Detailseite
Identifikation und funktionelle Charakterisierung von Effektorproteinen des Typ III-Sekretionssystems von Chlamydia pneumoniae
Antragsteller
Professor Dr. Uwe Groß
Fachliche Zuordnung
Parasitologie und Biologie der Erreger tropischer Infektionskrankheiten
Förderung
Förderung von 2002 bis 2007
Projektkennung
Deutsche Forschungsgemeinschaft (DFG) - Projektnummer 5373615
Like many gram-negative bacteria, the obligate intracellular pathogen Chlamydia pneumoniae expresses a type III secretion system (TTSS). Several genes coding for proteins of the TTSS have been investigated by us both, on RNA and on protein level. It was shown that all of the following, YscN (ATPase), LcrE (supposed to be the "lid" of the TTSS), LcrH and ycE (both believed to be chaperons) are expressed late during intracellular development (24-48h p.i.). Additionally, we could demonstrate that the genes coding for potential effector proteins (incA, incB and incC) are transcribed relatively early during the intracellular development and that the respective proteins are localized to the membranes of the inclusion bodies. Very little is known about proteins that are secreted into the host cell via the TTSS. In this project, putative genes that are considered to be involved in the TTSS-associated communication between C. pneumoniae and its host cell will therefore be identified and characterized. Furthermore, using the yeast two-hybrid system, host cell proteins which might interact with these bacterial effector proteins will be identified. For this purpose, we will not only use HEp-2 cells but also Sacharomyces cerevisiae as target cells because in contrast to the former, yeast cells are not immortalized and a high degree of overlap exists betwen signal pathways of S. cerevisiae and other eukaryotic cells.
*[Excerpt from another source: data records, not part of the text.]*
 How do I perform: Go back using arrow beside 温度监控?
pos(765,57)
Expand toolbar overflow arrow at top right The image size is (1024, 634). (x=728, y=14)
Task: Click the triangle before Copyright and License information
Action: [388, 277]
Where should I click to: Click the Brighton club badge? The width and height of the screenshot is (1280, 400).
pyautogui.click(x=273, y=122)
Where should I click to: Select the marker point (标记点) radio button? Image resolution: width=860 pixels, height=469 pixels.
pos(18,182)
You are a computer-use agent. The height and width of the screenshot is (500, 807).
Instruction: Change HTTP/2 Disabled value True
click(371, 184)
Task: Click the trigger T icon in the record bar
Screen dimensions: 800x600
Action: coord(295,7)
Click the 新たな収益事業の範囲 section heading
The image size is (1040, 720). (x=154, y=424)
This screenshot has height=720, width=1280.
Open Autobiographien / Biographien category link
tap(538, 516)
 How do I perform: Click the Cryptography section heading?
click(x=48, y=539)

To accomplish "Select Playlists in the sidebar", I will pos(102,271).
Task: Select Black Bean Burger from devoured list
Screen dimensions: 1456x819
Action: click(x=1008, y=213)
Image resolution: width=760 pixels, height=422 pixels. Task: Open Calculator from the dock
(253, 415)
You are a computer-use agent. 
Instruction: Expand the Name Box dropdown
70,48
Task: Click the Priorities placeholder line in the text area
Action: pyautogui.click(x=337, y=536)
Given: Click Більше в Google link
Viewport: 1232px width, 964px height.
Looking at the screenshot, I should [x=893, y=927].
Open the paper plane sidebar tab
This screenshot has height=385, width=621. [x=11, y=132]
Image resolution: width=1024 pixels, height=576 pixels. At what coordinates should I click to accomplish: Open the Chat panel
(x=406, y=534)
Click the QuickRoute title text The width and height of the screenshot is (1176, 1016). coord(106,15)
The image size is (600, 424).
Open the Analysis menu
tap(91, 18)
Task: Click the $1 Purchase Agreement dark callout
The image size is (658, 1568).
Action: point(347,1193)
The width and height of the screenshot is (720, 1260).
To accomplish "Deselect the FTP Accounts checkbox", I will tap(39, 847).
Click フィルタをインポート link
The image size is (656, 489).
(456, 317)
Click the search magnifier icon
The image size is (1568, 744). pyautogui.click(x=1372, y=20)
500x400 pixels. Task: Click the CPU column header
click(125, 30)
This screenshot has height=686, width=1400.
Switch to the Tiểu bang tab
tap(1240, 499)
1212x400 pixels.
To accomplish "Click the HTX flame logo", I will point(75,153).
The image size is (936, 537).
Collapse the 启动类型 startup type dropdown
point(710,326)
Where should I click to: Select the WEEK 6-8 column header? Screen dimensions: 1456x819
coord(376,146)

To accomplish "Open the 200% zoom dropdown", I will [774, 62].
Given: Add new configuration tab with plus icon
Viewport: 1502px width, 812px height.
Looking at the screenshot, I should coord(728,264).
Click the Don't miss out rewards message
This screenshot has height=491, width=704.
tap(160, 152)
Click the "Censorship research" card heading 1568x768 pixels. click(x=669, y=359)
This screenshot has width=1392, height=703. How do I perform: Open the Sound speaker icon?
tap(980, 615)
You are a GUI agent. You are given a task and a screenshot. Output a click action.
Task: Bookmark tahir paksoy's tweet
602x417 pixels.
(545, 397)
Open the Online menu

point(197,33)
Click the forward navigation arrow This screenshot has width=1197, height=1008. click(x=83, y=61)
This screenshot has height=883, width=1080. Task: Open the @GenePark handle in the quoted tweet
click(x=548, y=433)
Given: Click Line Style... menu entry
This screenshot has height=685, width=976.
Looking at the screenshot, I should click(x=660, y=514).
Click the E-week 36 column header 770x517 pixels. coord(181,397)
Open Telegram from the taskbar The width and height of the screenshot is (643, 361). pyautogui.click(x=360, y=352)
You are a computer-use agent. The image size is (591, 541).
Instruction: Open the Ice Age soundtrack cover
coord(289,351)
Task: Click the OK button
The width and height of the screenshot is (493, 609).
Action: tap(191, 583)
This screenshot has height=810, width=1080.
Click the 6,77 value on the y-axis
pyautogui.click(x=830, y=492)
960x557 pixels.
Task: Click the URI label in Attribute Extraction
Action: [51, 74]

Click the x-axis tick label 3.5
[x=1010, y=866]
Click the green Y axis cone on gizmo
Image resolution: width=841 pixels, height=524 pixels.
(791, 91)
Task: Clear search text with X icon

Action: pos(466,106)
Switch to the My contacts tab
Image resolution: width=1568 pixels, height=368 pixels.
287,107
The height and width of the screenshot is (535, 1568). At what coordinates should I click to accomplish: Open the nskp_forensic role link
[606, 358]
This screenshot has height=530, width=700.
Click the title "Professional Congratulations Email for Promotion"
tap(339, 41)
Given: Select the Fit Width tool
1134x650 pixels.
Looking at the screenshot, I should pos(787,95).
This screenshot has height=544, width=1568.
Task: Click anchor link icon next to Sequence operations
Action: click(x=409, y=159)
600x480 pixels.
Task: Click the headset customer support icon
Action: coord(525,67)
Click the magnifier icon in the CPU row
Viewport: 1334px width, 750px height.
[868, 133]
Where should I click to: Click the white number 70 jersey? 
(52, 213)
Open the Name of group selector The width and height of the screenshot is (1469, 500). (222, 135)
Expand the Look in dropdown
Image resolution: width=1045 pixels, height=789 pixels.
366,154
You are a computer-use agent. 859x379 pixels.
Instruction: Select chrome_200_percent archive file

Finally, C. pneumoniae proteins that have been shown to interact with cellular proteins will be expressed in HEp-2 cells or in S. cerevisiae in order to precisely analyse the resulting modulation of target-cell gene expression and to investigate its underlying mechanism(s).
DFG-Verfahren
Schwerpunktprogramme
Teilprojekt zu
SPP 1131:
Intrazelluläre Lebensformen